* _Entries supplied_
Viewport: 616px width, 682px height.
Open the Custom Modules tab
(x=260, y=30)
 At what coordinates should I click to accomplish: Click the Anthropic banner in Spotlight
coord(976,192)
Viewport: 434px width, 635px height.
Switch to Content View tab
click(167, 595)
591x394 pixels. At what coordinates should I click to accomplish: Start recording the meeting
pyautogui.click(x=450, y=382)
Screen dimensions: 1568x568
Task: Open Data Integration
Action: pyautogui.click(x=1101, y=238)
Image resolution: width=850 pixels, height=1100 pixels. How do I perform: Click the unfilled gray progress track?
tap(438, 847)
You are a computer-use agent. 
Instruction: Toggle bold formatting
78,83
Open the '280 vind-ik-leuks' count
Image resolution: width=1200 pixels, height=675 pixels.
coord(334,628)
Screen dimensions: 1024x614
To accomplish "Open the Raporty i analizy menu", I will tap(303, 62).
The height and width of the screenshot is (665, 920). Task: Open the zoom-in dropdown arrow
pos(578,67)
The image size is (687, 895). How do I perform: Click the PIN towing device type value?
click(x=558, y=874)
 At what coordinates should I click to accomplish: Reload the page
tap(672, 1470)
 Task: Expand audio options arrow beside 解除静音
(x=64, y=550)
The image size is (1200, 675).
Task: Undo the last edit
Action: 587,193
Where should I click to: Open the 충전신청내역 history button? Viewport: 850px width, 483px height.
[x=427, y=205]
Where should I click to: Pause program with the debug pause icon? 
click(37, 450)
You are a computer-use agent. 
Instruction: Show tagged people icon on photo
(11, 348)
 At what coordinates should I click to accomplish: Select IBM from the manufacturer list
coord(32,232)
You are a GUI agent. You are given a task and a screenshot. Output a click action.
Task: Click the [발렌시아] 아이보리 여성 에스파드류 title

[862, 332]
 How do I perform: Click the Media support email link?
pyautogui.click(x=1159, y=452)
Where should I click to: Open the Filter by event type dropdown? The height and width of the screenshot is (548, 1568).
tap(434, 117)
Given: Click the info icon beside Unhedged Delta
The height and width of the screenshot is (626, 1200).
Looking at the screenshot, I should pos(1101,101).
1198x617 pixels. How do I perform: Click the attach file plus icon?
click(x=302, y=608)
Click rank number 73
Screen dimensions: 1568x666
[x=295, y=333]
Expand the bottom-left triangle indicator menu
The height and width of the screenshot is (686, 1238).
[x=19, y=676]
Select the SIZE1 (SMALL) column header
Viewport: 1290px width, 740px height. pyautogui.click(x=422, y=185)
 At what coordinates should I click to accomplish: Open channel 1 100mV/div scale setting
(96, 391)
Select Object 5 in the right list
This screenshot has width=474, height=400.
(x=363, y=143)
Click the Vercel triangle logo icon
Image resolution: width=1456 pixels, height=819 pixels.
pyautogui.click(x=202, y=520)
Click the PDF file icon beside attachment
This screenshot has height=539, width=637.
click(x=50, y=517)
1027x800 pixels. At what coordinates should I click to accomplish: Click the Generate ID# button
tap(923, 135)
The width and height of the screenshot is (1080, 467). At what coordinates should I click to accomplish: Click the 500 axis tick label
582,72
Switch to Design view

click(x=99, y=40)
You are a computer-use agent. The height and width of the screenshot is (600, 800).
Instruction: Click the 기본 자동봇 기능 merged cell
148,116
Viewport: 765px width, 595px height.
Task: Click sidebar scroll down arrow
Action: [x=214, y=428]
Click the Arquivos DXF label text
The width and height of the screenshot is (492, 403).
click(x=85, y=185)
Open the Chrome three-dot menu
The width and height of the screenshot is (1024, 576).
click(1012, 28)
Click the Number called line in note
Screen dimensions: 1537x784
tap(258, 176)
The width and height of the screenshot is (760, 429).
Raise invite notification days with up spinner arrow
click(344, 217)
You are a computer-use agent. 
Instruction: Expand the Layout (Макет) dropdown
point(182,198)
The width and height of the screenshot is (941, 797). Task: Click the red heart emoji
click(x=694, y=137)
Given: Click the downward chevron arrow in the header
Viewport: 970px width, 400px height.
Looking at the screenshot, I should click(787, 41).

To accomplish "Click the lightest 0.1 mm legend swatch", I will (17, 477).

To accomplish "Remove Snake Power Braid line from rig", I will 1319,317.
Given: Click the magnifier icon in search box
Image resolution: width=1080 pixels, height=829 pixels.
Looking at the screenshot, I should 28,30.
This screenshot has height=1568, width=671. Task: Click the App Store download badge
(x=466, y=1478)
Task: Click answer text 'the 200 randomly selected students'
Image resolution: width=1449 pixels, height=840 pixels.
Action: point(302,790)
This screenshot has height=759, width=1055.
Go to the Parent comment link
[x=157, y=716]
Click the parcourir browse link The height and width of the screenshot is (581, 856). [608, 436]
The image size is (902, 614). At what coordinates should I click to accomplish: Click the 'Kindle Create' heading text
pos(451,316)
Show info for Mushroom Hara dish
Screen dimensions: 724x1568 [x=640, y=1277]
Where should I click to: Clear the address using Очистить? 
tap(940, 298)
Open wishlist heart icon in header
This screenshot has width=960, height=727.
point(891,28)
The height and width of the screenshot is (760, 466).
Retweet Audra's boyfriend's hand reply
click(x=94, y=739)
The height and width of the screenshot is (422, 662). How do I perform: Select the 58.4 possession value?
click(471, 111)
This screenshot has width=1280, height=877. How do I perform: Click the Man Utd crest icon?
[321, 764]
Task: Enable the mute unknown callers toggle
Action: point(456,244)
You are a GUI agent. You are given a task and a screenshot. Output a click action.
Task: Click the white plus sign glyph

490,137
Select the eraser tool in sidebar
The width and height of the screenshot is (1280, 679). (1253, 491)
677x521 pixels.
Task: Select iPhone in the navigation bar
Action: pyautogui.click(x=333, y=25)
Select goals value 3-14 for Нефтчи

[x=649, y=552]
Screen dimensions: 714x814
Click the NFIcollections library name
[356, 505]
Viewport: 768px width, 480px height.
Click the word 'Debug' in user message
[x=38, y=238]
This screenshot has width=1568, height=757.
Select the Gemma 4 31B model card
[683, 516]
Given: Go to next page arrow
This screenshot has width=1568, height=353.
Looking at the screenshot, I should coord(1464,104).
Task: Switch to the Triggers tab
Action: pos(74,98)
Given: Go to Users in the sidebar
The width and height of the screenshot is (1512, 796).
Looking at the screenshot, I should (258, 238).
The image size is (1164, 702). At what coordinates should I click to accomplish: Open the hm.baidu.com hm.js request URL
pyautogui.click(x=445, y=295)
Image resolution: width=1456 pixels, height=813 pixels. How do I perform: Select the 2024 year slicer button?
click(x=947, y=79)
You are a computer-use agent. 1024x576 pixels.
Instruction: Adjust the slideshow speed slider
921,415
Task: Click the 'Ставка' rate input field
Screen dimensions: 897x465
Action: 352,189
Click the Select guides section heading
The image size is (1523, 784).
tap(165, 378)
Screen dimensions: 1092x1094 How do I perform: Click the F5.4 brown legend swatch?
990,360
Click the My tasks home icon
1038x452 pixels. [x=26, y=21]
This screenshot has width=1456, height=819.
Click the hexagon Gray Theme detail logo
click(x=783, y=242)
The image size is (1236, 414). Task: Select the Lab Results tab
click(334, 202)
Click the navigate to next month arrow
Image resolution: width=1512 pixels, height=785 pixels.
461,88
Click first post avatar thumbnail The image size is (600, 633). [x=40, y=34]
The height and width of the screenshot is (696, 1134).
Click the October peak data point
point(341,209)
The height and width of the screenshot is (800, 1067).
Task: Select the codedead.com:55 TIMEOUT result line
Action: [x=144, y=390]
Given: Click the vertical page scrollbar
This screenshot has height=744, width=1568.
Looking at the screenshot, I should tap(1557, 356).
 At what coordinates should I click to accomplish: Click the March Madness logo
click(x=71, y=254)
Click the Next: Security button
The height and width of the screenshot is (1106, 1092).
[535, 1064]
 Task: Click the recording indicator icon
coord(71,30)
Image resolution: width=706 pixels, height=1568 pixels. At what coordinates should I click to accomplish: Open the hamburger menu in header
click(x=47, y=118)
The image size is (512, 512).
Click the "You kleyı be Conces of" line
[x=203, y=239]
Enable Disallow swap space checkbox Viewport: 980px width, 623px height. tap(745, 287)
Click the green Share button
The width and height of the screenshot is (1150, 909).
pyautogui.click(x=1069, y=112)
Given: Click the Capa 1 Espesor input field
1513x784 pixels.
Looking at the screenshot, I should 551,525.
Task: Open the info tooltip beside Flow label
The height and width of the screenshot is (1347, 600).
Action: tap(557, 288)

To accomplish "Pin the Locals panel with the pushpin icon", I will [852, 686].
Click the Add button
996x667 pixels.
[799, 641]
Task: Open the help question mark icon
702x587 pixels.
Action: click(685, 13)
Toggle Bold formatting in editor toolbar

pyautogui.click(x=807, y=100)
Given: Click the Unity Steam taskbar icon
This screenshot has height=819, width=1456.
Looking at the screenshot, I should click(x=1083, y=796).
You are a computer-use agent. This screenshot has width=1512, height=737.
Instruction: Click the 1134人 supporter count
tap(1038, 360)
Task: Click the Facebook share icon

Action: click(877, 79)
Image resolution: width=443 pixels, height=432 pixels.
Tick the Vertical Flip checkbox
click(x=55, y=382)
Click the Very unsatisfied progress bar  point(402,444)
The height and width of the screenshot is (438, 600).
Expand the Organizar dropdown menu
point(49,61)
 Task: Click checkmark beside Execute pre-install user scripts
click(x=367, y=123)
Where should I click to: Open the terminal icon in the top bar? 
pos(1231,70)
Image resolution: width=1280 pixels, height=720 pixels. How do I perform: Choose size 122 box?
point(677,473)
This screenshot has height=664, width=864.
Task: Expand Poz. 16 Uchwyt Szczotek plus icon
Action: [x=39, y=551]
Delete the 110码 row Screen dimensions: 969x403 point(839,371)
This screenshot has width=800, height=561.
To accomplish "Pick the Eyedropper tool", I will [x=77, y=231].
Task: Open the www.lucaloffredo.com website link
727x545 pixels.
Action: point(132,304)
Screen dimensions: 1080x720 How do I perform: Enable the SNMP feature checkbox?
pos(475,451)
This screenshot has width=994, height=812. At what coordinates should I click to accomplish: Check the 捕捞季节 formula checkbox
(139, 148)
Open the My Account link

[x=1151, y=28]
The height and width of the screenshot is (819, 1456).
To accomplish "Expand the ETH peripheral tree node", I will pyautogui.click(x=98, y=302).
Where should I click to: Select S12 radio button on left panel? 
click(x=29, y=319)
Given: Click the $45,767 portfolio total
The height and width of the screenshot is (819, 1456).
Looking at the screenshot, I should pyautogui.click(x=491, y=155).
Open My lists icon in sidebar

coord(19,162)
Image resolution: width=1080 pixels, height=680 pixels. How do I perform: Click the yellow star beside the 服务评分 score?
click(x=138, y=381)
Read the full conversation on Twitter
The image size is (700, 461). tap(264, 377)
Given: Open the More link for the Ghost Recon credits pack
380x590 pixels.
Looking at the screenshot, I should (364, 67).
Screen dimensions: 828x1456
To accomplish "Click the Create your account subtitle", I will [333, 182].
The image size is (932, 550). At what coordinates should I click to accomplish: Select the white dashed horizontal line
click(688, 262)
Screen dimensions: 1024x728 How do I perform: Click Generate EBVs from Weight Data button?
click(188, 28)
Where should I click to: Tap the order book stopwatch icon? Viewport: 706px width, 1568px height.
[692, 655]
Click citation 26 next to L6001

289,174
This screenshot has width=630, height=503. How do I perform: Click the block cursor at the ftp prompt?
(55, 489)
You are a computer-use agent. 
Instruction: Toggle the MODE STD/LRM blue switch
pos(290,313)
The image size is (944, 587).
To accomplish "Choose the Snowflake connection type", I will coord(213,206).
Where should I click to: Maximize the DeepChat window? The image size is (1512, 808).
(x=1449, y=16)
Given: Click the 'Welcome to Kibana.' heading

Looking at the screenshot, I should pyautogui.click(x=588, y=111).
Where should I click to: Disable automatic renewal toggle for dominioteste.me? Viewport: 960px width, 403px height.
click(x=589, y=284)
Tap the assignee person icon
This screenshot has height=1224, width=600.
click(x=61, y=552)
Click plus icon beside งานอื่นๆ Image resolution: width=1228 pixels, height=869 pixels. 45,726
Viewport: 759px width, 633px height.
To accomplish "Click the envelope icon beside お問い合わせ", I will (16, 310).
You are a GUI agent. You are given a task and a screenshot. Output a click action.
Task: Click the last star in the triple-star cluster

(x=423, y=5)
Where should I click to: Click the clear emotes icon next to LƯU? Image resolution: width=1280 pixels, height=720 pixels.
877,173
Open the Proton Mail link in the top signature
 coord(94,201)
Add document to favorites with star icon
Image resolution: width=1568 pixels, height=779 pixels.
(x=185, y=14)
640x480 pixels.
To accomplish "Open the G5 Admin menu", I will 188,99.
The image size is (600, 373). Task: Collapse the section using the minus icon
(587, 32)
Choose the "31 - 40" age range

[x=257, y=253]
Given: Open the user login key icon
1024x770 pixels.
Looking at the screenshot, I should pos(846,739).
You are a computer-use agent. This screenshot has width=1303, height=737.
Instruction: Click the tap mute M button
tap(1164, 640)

* _Work instruction_
From the material above, set down exactly the lines between the line holding "Image resolution: width=1280 pixels, height=720 pixels. How" and the line holding "Task: Open the www.lucaloffredo.com", inclusive. Include nothing else.

* _Task answer_
Image resolution: width=1280 pixels, height=720 pixels. How do I perform: Choose size 122 box?
point(677,473)
This screenshot has height=664, width=864.
Task: Expand Poz. 16 Uchwyt Szczotek plus icon
Action: [x=39, y=551]
Delete the 110码 row Screen dimensions: 969x403 point(839,371)
This screenshot has width=800, height=561.
To accomplish "Pick the Eyedropper tool", I will [x=77, y=231].
Task: Open the www.lucaloffredo.com website link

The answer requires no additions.